Why tepid response to 2G auction good for Indian consumers

Recent auction to 2G spectrum in India has drawn poor response from bidders. But, it may augur well for Indian consumers. Tariffs may not rise much: Aggressive bidding in the auction would have driven spectrum prices higher leading to a sharp hike in mobile tariffs.
“It’s (the unsuccessful auction) quite good from the perspective of consumers in India and the industry in general as industry operators would have likely become more debt laden with very high reserve prices and would have needed to increase tariffs for consumers, possibly by as much as 90 per cent for basic voice services,” Mohammad Chowdhury, executive director & leader (telecom sector) at PricewaterhouseCoopers, said.
Better returns for shareholders: The low prices paid will provide a respite to the debt-ridden telecom industry suffering from heavy loans taken to pay for the 3G mobile spectrum two years ago.
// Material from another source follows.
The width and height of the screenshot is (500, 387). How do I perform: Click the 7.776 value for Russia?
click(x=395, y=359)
Telcos had paid a total of Rs 66,000 crore for the 3G spectrum auction in 2010.
Less competition, better quality: From January 2013, the mobile services market will shrink to just seven players with a nationwide presence from 15 carriers now. A fall in the number of players will also lead to lesser fight for profitability and the focus will shift from margins to quality of services provided to customers.
Reserve price may be lowered: There were no bids for the Mumbai, Delhi, Karnataka and Rajasthan circles, which accounted for 51 per cent of the reserve price. The government may put these circles on the block again later, but may have to rework prices.
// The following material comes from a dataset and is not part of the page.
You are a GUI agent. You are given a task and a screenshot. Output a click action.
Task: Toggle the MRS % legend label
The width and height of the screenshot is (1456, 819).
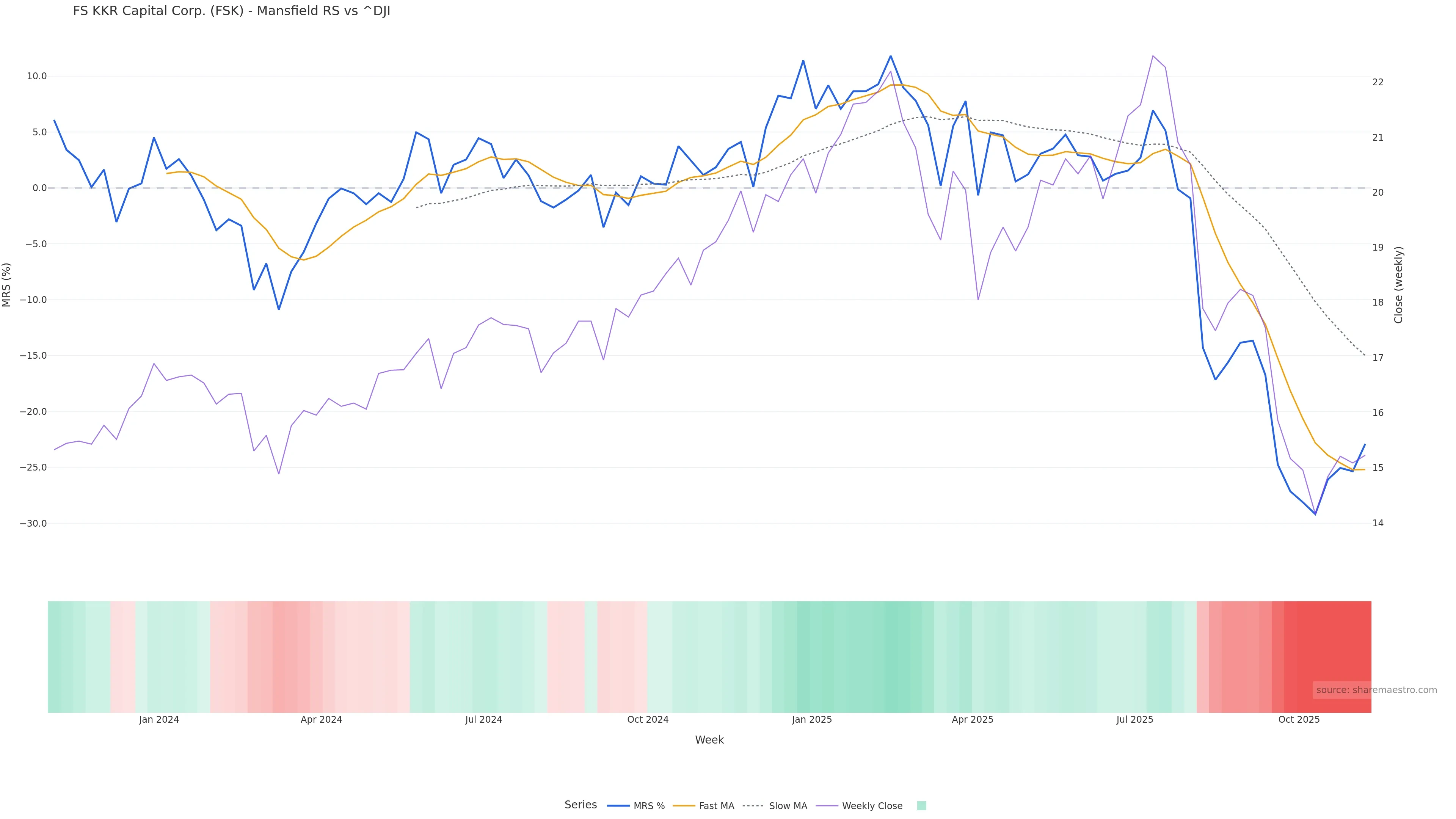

“We believe an unsuccessful 2G auction shows that there is limited demand for spectrum at high prices. We believe the government will likely reduce the reserve price in circles where there was not even a single bid,” Goldman Sachs said in a note.
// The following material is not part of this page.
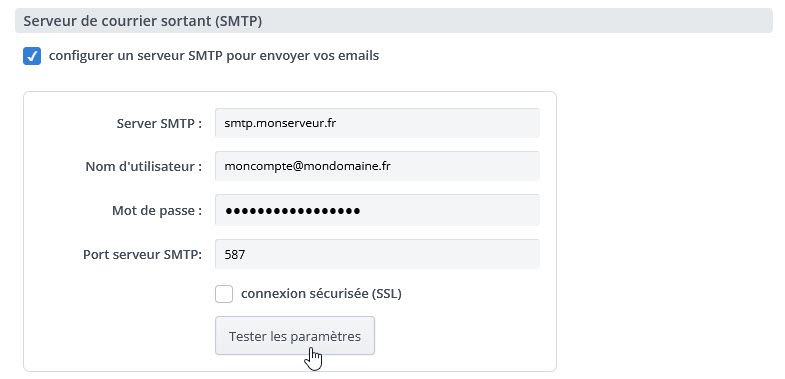785x379 pixels.
Task: Enable the connexion sécurisée (SSL) checkbox
Action: tap(224, 294)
More spectrum may be put on the block: The Supreme Court has pulled up the government for not following its February 2 order of auctioning the entire 2G spectrum made available after cancellation of 122 licences. The government has to file an affidavit by November 19 on why it is not implementing the Supreme Court’s 2G order. If the government makes extra spectrum available, prices may come down further.
“The amount of spectrum that has been made available for the industry in general is limited. There is a need for more spectrum in the industry, particularly as data services pick up in the future,” Chowdhury of PricewaterhouseCoopers said.